Spoiler but for those who do not want to open the paper, the contribution statement is:
"Equal contribution; author order settled via Mario Kart."
If only more conflicts in life would be settled via Mario Kart.
Envisioning our most-elderly world leaders throwing down in Mario Kart, fighting for 23rd and 24th place as they bump into walls over and over and struggle to hold their controllers properly… well it’s a very pleasant thought.
Yeh it would be fun if we could reverse engineer the prompts from auto generated blog posts. But this is not quite the case.
Still, it is technically correct. The model produces a next-token likelihood distribution, then you apply a sampling strategy to produce a sequence of tokens.
Depends on your definition of the model. Most people would be pretty upset with the usual LLM providers if they drastically changed the sampling strategy for the worse and claimed to not have changed the model at all.
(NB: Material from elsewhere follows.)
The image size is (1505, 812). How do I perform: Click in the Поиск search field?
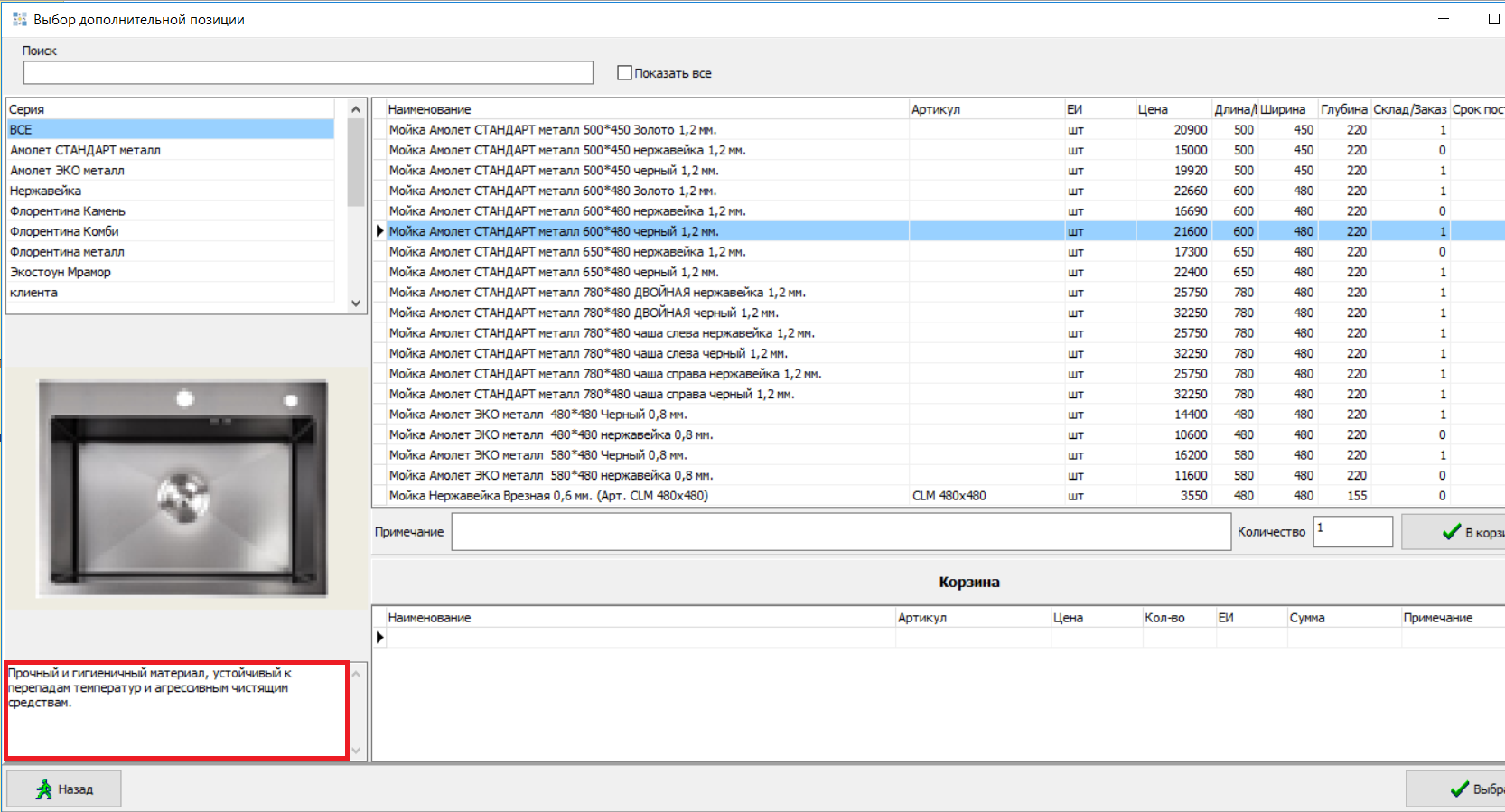tap(307, 72)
Tailoring the message to the audience is really a fundamental principle of good communication.
Scientists and academics demand an entirely different level of rigor compared to customers of LLM providers.
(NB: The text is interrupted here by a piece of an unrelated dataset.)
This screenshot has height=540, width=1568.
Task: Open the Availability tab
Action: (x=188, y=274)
Sure, but they went slightly overboard with that headline and they knew it. But oh well, they have a lot of eyes and discussion on their paper so it's a success.
I feel like, if the feedback to your paper is "this is over-done / they claim more than they prove / it's kinda hype-ish" you're going to get less references in future papers.
That would seem to be counter to the "impact" goal for research.
Fair enough, that might be more my personal opinion instead of sound advice for successful research. Also I understand that you have a very limited amount of time to get your research noticed in this topic. Who knows if it's relevant two years down the line.
LLM providers are in the stone age with sampling today and it's on purpose because better sampling algorithms make the diversity of synthetic generated data too high, thus meaning your model is especially vulnerable to distillation attacks.
This is why we use top_p/top_k on the big 3 closed source models despite min_p and far better LLM sampling algorithms existing since 2023 (or in TFS case, since 2019)
So, scientists came up with a very specific term for a very specific function, its meaning got twisted by commercial actors and the general public, and it's now the scientists' fault if they keep using it in the original, very specific sense?
I agree it is technically correct, but I still think it is the research paper equivalent of clickbait (and considering enough people misunderstood this for them to issue a semi-retraction that seems reasonable)
I disagree. Within the research community (which is the target of the paper), that title means something very precise and not at all clickbaity. It's irrelevant that the rest of the Internet has an inaccurate notion of "model" and other very specific terms.
In a field with as much public visibility as this one it is naive to only think of the academic target audience, especially when choosing a title like this. As a researcher you are responsible for communicating your findings both to other experts and to outsiders, and that includes choosing appropriate titles. (Though i think we fundamentally disagree about the role of researchers here) It's like writing a title that says "drinking only 200ml of water a day leads to weight loss" which is technically true, but misleading.
But I bet you could reconstruct a plausible set of distributions by just rerunning the autoregression on a given text with the same model. You won't invert the exact prompt but it could give you a useful approximation.